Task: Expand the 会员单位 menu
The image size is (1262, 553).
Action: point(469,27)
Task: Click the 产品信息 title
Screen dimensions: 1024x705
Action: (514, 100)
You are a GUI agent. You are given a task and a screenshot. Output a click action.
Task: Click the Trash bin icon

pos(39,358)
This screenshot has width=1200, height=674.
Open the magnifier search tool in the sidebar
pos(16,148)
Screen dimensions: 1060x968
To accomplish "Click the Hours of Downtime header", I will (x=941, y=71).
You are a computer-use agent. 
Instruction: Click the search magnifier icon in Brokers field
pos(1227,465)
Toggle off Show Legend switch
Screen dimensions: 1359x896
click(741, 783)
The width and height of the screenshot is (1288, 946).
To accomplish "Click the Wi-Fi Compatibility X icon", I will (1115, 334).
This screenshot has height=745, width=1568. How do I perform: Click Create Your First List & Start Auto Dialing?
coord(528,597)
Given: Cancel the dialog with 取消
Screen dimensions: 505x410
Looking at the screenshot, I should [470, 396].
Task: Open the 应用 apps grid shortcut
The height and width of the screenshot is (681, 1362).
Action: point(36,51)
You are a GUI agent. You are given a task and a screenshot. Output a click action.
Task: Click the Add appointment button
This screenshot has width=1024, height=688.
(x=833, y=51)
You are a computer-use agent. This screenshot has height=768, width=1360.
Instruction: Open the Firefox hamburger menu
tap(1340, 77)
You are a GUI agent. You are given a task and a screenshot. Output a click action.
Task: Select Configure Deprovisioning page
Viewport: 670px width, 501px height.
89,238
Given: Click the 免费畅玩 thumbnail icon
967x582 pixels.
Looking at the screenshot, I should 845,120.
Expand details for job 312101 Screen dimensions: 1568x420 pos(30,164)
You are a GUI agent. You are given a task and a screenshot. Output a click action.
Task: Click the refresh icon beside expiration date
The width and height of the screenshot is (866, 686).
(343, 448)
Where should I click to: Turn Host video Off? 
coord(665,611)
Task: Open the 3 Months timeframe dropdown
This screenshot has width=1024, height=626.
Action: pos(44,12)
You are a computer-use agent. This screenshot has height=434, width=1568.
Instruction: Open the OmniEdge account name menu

» **BRIEF**
For this exercise, write all the records out again exactly.

» **RESULT OF THIS EXERCISE**
Task: Expand the 会员单位 menu
The image size is (1262, 553).
Action: point(469,27)
Task: Click the 产品信息 title
Screen dimensions: 1024x705
Action: (514, 100)
You are a GUI agent. You are given a task and a screenshot. Output a click action.
Task: Click the Trash bin icon

pos(39,358)
This screenshot has width=1200, height=674.
Open the magnifier search tool in the sidebar
pos(16,148)
Screen dimensions: 1060x968
To accomplish "Click the Hours of Downtime header", I will (x=941, y=71).
You are a computer-use agent. 
Instruction: Click the search magnifier icon in Brokers field
pos(1227,465)
Toggle off Show Legend switch
Screen dimensions: 1359x896
click(741, 783)
The width and height of the screenshot is (1288, 946).
To accomplish "Click the Wi-Fi Compatibility X icon", I will (1115, 334).
This screenshot has height=745, width=1568. How do I perform: Click Create Your First List & Start Auto Dialing?
coord(528,597)
Given: Cancel the dialog with 取消
Screen dimensions: 505x410
Looking at the screenshot, I should [470, 396].
Task: Open the 应用 apps grid shortcut
The height and width of the screenshot is (681, 1362).
Action: point(36,51)
You are a GUI agent. You are given a task and a screenshot. Output a click action.
Task: Click the Add appointment button
This screenshot has width=1024, height=688.
(x=833, y=51)
You are a computer-use agent. This screenshot has height=768, width=1360.
Instruction: Open the Firefox hamburger menu
tap(1340, 77)
You are a GUI agent. You are given a task and a screenshot. Output a click action.
Task: Select Configure Deprovisioning page
Viewport: 670px width, 501px height.
89,238
Given: Click the 免费畅玩 thumbnail icon
967x582 pixels.
Looking at the screenshot, I should 845,120.
Expand details for job 312101 Screen dimensions: 1568x420 pos(30,164)
You are a GUI agent. You are given a task and a screenshot. Output a click action.
Task: Click the refresh icon beside expiration date
The width and height of the screenshot is (866, 686).
(343, 448)
Where should I click to: Turn Host video Off? 
coord(665,611)
Task: Open the 3 Months timeframe dropdown
This screenshot has width=1024, height=626.
Action: pos(44,12)
You are a computer-use agent. This screenshot has height=434, width=1568.
Instruction: Open the OmniEdge account name menu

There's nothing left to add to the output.